_TASK OBJECTIVE:_ As you look over the data below, please find each line where the word "computer" appears, then copy it.

_MATERIAL SUPPLIED:_

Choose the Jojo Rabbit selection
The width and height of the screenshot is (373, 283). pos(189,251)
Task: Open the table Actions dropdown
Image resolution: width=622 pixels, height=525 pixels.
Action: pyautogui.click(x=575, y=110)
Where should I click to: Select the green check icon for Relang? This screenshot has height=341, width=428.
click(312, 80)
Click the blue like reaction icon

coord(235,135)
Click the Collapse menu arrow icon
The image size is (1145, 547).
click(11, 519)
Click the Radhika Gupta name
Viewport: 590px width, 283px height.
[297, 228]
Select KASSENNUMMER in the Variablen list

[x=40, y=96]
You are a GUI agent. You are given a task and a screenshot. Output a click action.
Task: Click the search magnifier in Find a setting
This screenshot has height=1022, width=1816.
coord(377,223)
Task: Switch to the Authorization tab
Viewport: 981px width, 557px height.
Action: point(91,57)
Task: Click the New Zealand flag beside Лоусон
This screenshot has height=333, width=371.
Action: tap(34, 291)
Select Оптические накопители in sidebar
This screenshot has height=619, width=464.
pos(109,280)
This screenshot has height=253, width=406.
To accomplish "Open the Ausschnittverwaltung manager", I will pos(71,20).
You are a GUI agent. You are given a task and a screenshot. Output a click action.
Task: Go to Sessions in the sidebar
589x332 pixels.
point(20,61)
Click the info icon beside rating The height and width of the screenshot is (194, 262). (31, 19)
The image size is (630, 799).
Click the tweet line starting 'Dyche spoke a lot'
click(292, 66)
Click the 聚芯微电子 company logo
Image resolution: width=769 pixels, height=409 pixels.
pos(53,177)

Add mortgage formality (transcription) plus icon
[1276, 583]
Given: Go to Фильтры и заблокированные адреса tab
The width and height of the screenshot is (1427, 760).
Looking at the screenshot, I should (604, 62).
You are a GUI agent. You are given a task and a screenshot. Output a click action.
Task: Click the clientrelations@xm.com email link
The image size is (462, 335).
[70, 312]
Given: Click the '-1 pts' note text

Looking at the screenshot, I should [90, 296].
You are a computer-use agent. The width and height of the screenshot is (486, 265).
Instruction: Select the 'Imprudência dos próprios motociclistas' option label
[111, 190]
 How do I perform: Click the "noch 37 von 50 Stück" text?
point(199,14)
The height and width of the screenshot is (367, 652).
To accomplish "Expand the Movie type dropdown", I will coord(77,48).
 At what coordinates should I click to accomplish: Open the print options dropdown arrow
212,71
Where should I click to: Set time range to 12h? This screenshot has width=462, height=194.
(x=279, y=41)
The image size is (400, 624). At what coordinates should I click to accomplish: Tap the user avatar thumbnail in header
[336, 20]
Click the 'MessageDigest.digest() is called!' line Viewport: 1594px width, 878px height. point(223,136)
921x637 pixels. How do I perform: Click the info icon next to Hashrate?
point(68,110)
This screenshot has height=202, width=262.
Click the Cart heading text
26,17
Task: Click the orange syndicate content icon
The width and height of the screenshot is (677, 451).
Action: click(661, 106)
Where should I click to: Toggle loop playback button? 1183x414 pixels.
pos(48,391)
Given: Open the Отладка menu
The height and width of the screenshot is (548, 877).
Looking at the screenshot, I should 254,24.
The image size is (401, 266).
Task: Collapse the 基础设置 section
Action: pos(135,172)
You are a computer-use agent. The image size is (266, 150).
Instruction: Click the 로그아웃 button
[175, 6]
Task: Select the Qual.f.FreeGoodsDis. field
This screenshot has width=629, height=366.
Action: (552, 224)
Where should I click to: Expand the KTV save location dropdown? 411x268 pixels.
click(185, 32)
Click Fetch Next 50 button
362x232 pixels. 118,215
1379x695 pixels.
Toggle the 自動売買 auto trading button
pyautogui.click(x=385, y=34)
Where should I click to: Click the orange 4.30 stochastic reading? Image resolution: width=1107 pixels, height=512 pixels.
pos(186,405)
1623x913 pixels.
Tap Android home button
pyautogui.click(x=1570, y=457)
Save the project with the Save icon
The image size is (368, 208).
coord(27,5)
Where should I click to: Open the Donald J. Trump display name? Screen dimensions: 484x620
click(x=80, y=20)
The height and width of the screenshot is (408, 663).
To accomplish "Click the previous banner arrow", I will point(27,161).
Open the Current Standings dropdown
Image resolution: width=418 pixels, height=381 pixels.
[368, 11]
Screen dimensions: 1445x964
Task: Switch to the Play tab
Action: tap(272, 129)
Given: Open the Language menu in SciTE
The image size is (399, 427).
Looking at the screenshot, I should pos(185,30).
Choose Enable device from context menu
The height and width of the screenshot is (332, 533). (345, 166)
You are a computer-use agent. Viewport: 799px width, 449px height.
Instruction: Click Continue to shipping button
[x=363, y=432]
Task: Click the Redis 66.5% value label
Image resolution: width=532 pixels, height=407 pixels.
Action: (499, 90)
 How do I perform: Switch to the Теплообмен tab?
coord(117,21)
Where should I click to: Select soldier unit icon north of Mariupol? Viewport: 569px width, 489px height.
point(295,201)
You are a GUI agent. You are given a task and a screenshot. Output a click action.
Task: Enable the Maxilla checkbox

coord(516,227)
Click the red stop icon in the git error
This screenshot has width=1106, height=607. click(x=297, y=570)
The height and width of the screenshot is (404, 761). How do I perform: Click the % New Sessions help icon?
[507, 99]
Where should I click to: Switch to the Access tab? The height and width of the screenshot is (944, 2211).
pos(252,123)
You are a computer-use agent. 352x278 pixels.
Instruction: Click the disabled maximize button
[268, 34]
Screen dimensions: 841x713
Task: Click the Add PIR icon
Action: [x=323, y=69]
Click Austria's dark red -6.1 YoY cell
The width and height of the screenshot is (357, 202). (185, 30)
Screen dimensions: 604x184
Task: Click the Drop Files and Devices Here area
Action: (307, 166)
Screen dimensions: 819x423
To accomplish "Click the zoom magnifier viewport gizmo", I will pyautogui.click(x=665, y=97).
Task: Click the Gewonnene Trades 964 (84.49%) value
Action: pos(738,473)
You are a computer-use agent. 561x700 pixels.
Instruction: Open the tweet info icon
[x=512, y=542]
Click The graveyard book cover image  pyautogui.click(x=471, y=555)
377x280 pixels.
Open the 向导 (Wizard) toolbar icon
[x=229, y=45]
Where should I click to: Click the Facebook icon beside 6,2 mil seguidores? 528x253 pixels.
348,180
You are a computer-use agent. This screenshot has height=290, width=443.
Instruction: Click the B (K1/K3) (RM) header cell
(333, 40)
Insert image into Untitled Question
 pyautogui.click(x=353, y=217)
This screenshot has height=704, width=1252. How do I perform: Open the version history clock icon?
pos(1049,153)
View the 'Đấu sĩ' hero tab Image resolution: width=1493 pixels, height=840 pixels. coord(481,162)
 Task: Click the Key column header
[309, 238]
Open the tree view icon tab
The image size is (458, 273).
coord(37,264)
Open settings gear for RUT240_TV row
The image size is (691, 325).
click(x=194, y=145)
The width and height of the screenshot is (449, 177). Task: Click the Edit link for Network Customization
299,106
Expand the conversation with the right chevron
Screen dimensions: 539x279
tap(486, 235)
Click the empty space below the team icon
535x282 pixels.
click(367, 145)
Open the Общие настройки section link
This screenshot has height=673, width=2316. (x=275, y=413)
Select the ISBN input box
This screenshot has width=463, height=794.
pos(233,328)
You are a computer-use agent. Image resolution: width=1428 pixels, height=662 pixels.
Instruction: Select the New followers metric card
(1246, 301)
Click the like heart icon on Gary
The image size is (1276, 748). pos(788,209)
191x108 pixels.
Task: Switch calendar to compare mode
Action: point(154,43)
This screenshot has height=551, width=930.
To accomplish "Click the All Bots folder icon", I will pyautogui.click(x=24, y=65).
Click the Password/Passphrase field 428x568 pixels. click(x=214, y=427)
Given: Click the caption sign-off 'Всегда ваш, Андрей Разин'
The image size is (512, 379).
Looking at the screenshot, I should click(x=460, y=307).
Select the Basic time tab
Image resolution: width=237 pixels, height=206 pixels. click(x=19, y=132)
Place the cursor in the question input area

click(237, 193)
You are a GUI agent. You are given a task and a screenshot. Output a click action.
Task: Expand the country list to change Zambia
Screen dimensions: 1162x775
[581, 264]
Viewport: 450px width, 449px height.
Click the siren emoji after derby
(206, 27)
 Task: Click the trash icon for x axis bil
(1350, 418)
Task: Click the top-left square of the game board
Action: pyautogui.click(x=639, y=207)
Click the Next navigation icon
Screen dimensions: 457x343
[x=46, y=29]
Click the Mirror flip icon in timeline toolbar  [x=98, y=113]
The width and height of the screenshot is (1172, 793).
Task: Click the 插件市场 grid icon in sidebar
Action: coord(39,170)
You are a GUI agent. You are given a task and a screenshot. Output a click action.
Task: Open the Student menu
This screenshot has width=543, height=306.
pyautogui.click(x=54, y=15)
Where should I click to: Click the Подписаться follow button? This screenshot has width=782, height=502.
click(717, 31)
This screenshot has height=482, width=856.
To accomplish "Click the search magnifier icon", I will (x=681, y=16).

_RESPONSE TO THIS EXERCISE:_
You are a computer-use agent. The width and height of the screenshot is (486, 265).
You are a computer-use agent. The image size is (266, 150).
You are a computer-use agent. Viewport: 799px width, 449px height.
You are a computer-use agent. 352x278 pixels.
You are a computer-use agent. 561x700 pixels.
You are a computer-use agent. This screenshot has height=290, width=443.
You are a computer-use agent. Image resolution: width=1428 pixels, height=662 pixels.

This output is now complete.